The Draft Integrated Feasibility Report and Programmatic Environmental Impact Statement (EIS) for the three-year, $3 million Miami-Dade Back Bay Coastal Storm Risk Management Feasibility Study was released to the public for comment on May 29. Because of the area’s strategic and trade importance, and because 2.8 million residents are at risk over a huge distance, the report stuck to making recommendations for the county’s seven most vulnerable areas.

In the Corps’ Tentatively Selected Plan (TSP) for Miami-Dade, $4.6 billion in coastal flooding mitigation was proposed, including a mixture of hard and soft infrastructure, natural-based installations, and the increased hardening of existing, but threatened, infrastructure.

That includes the construction of levees, seawalls, storm surge gates, and pumping stations in strategic locals around the Miami-Dade area, but due to the interconnected, crisscrossing waterways, this precludes a single, wraparound levee. Because of the enormous potential this would have to disrupt local wildlife, especially native mangrove trees in the county’s endangered coastal wetlands, if the TSP plan is implemented, the Corps will have to examine ways to mitigate their loss or reclaim an equal amount of wetlands elsewhere. However, as part of the plan’s Natural and Nature-Based Features, these mangrove trees (which already provide soil erosion control and some measure of flood prevention on their own) would ideally be integrated or expanded along Cutler Bay.
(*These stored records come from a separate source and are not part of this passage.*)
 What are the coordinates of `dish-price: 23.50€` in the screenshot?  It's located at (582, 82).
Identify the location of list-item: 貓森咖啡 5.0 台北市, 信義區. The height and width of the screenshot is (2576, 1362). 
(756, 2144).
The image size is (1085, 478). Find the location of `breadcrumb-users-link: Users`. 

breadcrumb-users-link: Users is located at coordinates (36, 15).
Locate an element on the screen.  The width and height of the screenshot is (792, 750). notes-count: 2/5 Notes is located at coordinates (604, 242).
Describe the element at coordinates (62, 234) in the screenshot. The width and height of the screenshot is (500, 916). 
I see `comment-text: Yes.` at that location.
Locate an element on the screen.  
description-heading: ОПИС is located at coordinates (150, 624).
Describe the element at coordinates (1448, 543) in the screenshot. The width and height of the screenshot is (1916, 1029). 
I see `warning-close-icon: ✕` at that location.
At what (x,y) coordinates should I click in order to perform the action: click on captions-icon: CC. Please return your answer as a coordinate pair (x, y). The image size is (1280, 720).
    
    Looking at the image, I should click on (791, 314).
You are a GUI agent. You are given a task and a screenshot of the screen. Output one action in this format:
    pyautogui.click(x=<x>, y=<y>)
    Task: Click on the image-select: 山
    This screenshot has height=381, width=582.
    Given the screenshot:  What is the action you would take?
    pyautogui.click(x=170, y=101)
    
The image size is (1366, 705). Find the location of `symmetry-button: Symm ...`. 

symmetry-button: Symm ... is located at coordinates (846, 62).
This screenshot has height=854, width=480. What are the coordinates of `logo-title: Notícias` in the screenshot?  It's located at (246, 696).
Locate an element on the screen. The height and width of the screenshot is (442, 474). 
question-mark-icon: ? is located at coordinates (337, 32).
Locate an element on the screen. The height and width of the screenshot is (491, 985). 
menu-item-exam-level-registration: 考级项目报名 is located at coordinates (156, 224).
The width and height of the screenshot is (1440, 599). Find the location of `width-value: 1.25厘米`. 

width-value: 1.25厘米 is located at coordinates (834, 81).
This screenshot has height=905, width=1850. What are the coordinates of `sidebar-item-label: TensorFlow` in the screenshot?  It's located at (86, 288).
The draft EIS will remain open to comments from the public until July 20, 2020, and the feasibility study is set to conclude in September of 2021. If Congress approves the final plan and everything remains on track, the project is scheduled to begin design work in 2022, but due to the wide scope, the Corps will build everything out in phases over a number of years. Miami-Dade County will assume 35 percent of construction costs and will be required to operate, maintain, and potentially rehabilitate the final project for the next 50 years.